Dolly Parton, even then, was in a class by herself, and Mother liked her from the first time she sang “Dumb Blonde” on Porter Wagoner’s show.  Here was this woman asserting herself as being “nobody’s fool.”   As for Loretta Lynn, I think Mother just wanted to get her out of those overdone dresses.

It took the movies to connect me with country music.  The Last Picture Show really gave me an appreciation for Hank Williams.  A few years later, Coal Miner’s Daughter did the same thing for the artistry of Loretta Lynn.

By that time, Dolly had moved on from Porter Wagoner, had crossed over to the pop charts, and was making her movie debut.  9 to 5 and Coal Miner’s Daughter were both released in 1980, and the Oscars for that year saw Dolly as nominee for writing the iconic theme song for her movie and Sissy Spacek winning the award for playing Loretta.  As for the Wilburn Brothers and Porter Wagoner, well, the expression “eat my dust” comes to mind.

But when it’s boiled down to the music, there is a certain defiance in the songs of Loretta Lynn that is at least encouraging, if not downright empowering.  While Tammy Wynette exhorts her audience to stand by your man, forgive him, and give him “something warm to come to when nights are cold and lonely.”  (What could she possibly have meant?)  Loretta, meanwhile, tells her man “don’t come home a drinkin’ with lovin’ on your mind.”  I’m Team Loretta on this one.

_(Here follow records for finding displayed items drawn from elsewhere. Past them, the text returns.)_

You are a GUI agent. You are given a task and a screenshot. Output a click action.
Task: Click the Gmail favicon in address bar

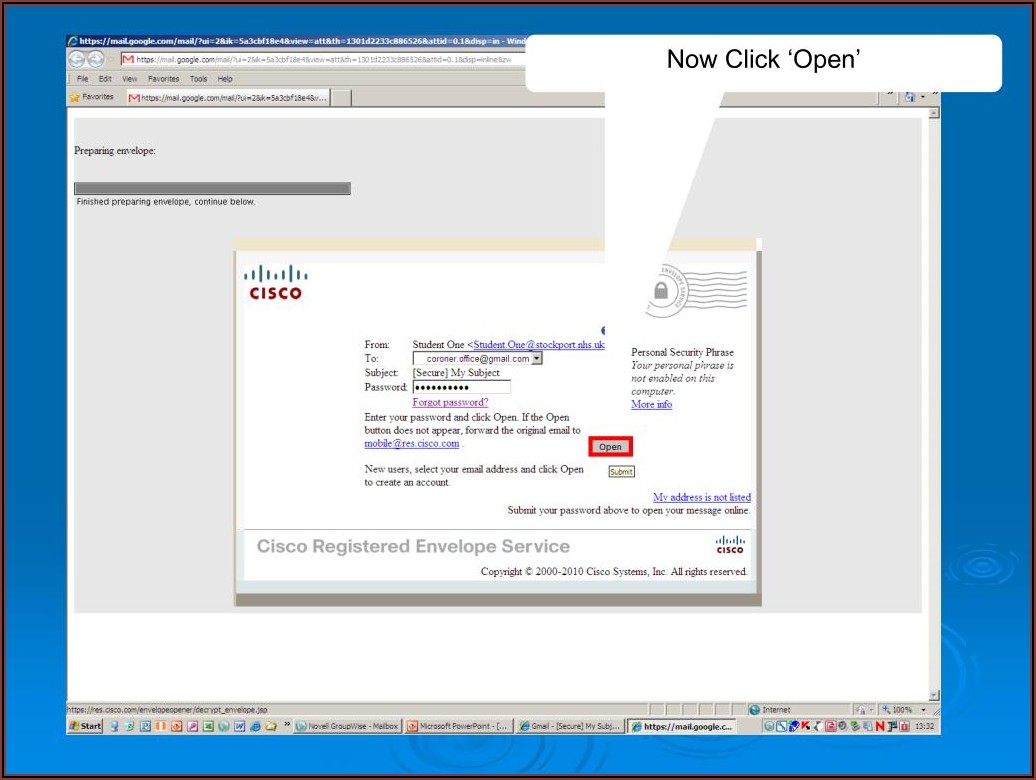point(128,60)
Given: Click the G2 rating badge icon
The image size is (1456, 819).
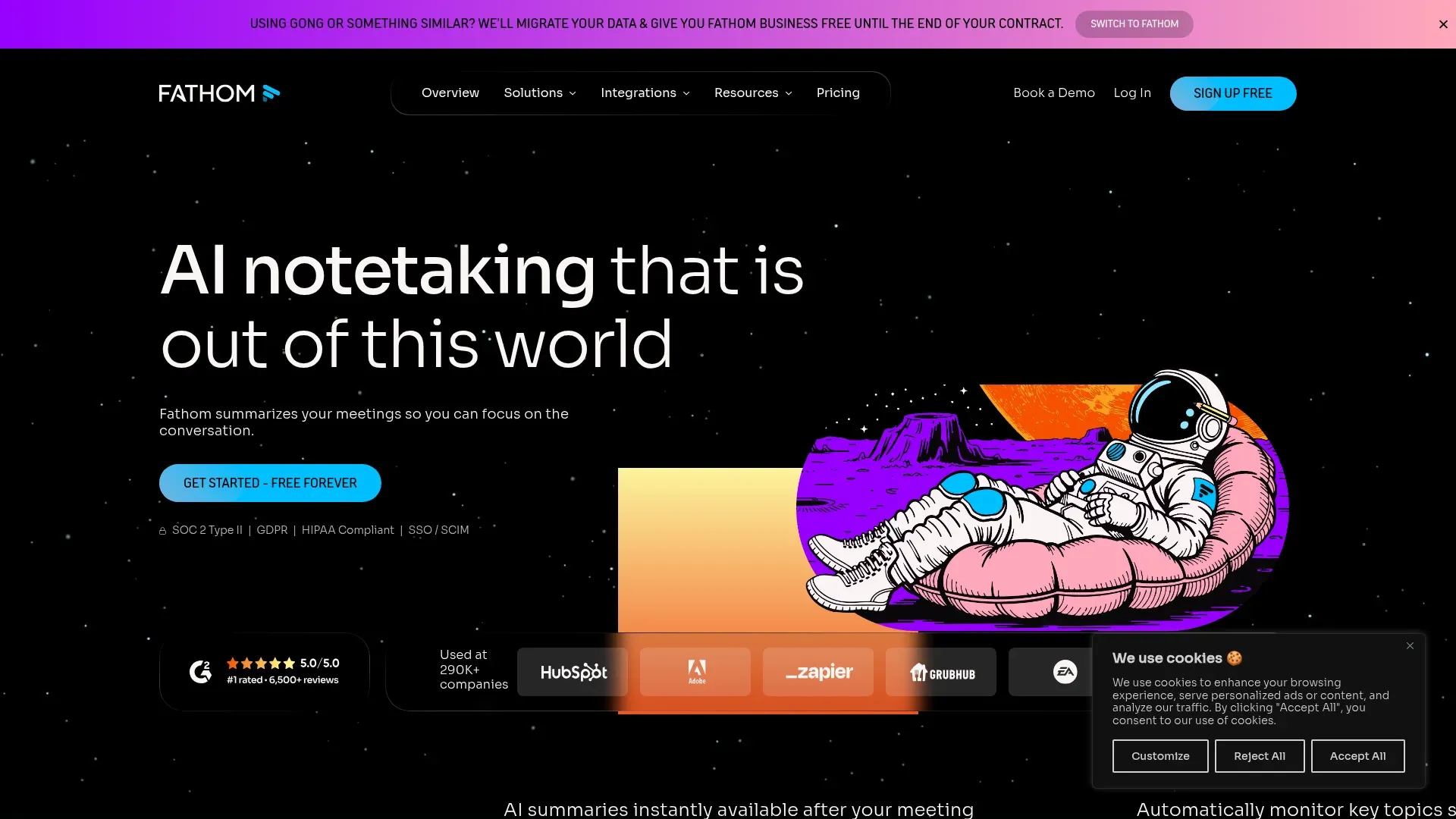Looking at the screenshot, I should pos(199,672).
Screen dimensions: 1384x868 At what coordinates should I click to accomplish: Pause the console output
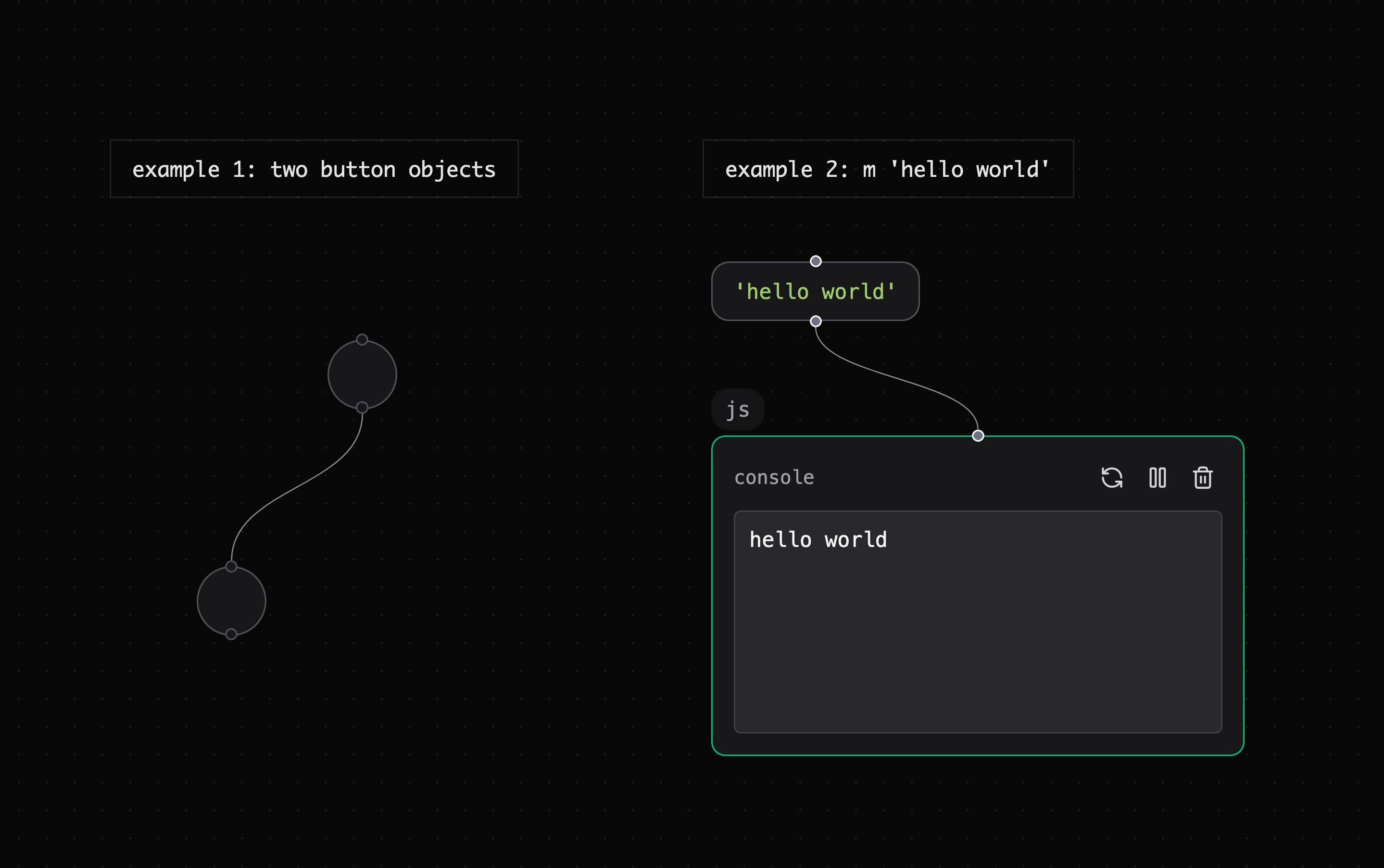pyautogui.click(x=1157, y=478)
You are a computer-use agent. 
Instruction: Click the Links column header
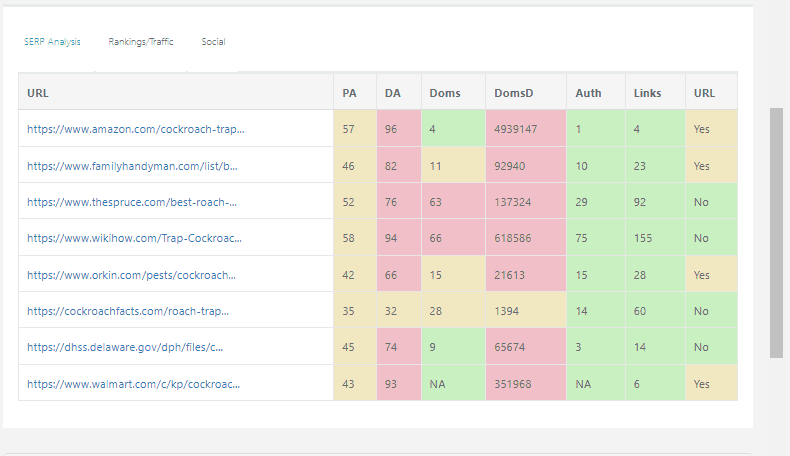tap(647, 93)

Several years back, as part of a night out on the town, a group of us ended up at a restaurant/bar with karaoke.  I was probably one martini from being under the table, or worse on top of it, and singing a song seemed like the right thing to do under the circumstances.  But what to sing?

Well, it had to be a crowd-pleaser for sure.  Something the wide range of people there would all know.  Something with no crazy high vocal notes to hit, and which I could encourage them to sing along with if my solo wasn’t going so well.  Something with an attitude, and something fun.  Something honky tonk, which meant something country.  It had to be “You Ain’t Woman Enough (To Take My Man).”  

While my vocal was no doubt forgettable, and my performance regrettable, the crowd—also a bit lubricated—was there for the song.  Loretta Lynn to the rescue, and not for the first time.

With Loretta’s death this week, the usual trite things get said by those who should know how to come up with something original.  But I can’t do it either.  I just hope it’s so good to be back home again, just like Loretta said.